Cary v. Ellis

78 Fla. 186 | Fla. | 1919

Whitfield, J.

— Plaintiff in error was taken into custody under a warrant issued by the city authorities charging a violation of Section One of “an ordinance to provide for the construction and maintenance of privies,” it being contended that the ordinance is void. The relator was remanded to custody and on Avrit of error argues here the invalidity of the ordinance, the material portion of which is as follows: “That every house and building located within the limits of the City of Pensacola in which people live, or where they congregate or assemble, or any kind of business is carried on, shall be provided *187with a sanitary privy that shall be connected with a sewer as provided by existing ordinances, or if no sewer be adjacent to the promises, said privy shall be constructed and maintained,” etc.

If a municipal ordinance directly affecting the rights of individuals is arbitrary and unreasonable it is invalid and will not be enforced. Ex parte Harrell, 76 Fla. 4, 79 South. Rep. 166; Curry v. Osborne, 76 Fla. 39, 79 South. Rep. 293.
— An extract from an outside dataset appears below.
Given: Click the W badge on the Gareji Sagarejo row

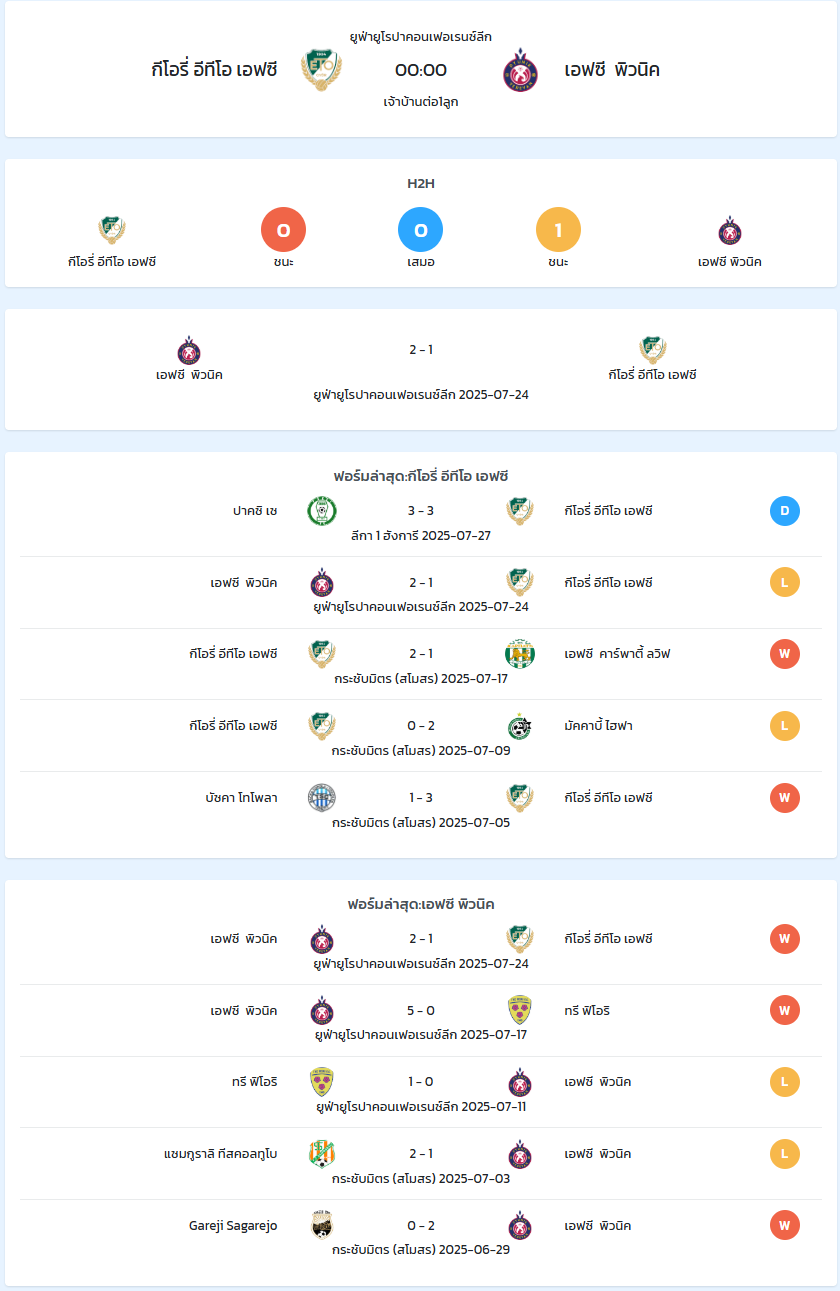Looking at the screenshot, I should pyautogui.click(x=785, y=1226).
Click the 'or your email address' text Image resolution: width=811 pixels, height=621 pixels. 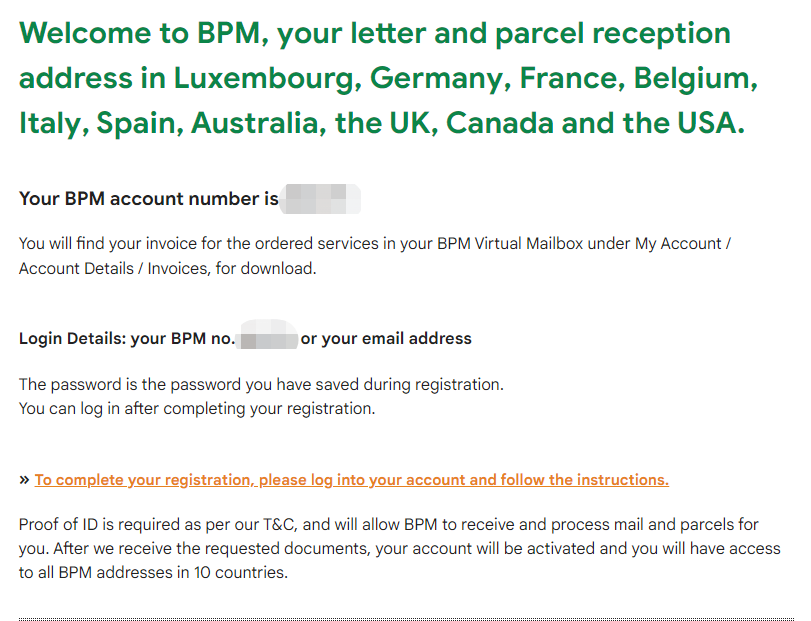[386, 339]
The ordinance in specific terms requires a sanitary privy to be constructed. and maintained in everp house and, buildUng in the city in which people live, or where they congregate or assemble, or any kind of business is carried on. Common experience teaches that there are buildings in cities where people congregate or assemble or transact business in which privies are not appropriate or perhaps not permissible in the interest of the public health and general welfare. This ordinance makes no exceptions, but is absolute and comprehensive in its provisions. Even if it is competent for the city to require the construction and maintenance of privies in all houses in which people live, and in other houses in which people assemble or conduct business where the public health and welfare will be thereby conserved, it is manifestly not within the power of the city to require a privy to be constructed and maintained in all the classes of houses named in the ordinance except where such a utility is appropriate' or permissible to subserve the public health and general welfare. The attention and expense necessary to the utility cannot be enforced unless the public health and well being are to be thereby promoted; and as a privy in some houses where people congregate may manifestly be a detriment to health, if not a nuisance, the ordinance *188is fatally arbitrary and unreasonable, as it affects private rights if not also as it affects public rights. A construction that the ordinance really is designed to require a privy to be constructed and maintained in houses where its use is proper would render the ordinance fatally indefinite and subject to the criticism that it vests an arbitrary discretion in those who are to enforce it. The ordinance does not purport to regulate the construction and maintenance of privies that may be voluntarily provided, or to require them to be provided in houses that are properly under direct police control, and the use of privies therein is for the benefit of the public health and welfare, but it arbitrarily and unreasonably requires a privy to be constructed and maintained in every house in which people live, or where they congregate or assemble or do business, without reference to the need or appropriateness of such a utility in the houses. The character of the petitioner’s house does not appear. The language in which the ordinance is expressed renders it invalid as an entirety.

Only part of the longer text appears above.